> What needs to be done: Recast the part of the rows below that runs from the start through the line containing "(x=92, y=168)" as a Markdown table with the columns Line and Text. Give each nonblank line its own table row, numbered in order, and leave out blank lines.

> Entries provided:

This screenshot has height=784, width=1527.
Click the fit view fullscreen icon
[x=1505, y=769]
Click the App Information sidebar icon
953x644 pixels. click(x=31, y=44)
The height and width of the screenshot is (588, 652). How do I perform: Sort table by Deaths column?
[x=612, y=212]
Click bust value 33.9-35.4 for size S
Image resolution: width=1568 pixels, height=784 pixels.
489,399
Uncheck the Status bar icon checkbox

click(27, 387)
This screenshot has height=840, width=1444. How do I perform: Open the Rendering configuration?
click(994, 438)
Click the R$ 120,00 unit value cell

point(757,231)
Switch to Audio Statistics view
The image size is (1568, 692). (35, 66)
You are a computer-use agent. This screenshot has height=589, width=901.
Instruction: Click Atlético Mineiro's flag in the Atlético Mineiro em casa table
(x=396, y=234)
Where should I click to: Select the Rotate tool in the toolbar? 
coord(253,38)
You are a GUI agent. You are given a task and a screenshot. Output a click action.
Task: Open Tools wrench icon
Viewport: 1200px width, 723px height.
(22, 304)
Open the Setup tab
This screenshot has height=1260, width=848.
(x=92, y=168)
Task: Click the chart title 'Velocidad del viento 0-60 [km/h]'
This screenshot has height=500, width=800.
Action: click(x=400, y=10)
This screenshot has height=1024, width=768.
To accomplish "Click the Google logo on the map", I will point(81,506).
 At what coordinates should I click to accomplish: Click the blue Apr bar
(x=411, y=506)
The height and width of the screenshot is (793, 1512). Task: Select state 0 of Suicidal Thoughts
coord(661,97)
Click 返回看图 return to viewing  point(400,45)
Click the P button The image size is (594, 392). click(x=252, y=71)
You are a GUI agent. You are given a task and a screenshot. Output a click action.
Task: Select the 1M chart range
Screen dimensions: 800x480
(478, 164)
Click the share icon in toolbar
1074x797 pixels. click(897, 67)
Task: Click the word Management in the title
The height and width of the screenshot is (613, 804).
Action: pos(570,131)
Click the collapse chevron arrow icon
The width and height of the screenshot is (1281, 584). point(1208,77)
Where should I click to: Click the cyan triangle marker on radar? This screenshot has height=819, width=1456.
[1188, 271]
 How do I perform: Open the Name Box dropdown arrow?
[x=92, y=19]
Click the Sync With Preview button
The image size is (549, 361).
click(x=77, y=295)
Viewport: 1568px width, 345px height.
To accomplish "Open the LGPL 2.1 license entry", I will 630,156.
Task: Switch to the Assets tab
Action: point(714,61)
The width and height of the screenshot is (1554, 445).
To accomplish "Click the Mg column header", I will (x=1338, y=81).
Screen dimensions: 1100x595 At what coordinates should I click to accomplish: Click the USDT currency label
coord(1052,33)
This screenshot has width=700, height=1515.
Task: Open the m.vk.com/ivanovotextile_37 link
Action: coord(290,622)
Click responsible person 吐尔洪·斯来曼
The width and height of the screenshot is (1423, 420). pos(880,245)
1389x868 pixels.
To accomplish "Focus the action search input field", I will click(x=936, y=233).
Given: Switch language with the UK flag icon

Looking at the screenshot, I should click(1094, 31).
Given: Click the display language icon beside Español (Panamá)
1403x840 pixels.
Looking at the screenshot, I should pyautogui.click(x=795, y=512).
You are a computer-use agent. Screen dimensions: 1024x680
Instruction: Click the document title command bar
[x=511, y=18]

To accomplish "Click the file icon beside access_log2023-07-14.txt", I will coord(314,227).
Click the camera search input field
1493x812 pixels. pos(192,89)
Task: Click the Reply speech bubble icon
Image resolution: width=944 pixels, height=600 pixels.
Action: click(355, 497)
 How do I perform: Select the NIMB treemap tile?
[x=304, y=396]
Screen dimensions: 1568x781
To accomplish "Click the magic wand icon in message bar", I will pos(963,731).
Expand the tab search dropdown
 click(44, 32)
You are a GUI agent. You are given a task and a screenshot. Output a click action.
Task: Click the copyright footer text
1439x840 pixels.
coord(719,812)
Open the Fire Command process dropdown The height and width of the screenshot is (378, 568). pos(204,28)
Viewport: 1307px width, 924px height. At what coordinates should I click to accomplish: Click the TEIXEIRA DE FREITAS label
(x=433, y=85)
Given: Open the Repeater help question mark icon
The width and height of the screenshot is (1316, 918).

> Result of the task:
| Line | Text |
|---|---|
| 1 | This screenshot has height=784, width=1527. |
| 2 | Click the fit view fullscreen icon |
| 3 | [x=1505, y=769] |
| 4 | Click the App Information sidebar icon |
| 5 | 953x644 pixels. click(x=31, y=44) |
| 6 | The height and width of the screenshot is (588, 652). How do I perform: Sort table by Deaths column? |
| 7 | [x=612, y=212] |
| 8 | Click bust value 33.9-35.4 for size S |
| 9 | Image resolution: width=1568 pixels, height=784 pixels. |
| 10 | 489,399 |
| 11 | Uncheck the Status bar icon checkbox |
| 12 | click(27, 387) |
| 13 | This screenshot has height=840, width=1444. How do I perform: Open the Rendering configuration? |
| 14 | click(994, 438) |
| 15 | Click the R$ 120,00 unit value cell |
| 16 | point(757,231) |
| 17 | Switch to Audio Statistics view |
| 18 | The image size is (1568, 692). (35, 66) |
| 19 | You are a computer-use agent. This screenshot has height=589, width=901. |
| 20 | Instruction: Click Atlético Mineiro's flag in the Atlético Mineiro em casa table |
| 21 | (x=396, y=234) |
| 22 | Where should I click to: Select the Rotate tool in the toolbar?  |
| 23 | coord(253,38) |
| 24 | You are a GUI agent. You are given a task and a screenshot. Output a click action. |
| 25 | Task: Open Tools wrench icon |
| 26 | Viewport: 1200px width, 723px height. |
| 27 | (22, 304) |
| 28 | Open the Setup tab |
| 29 | This screenshot has height=1260, width=848. |
| 30 | (x=92, y=168) |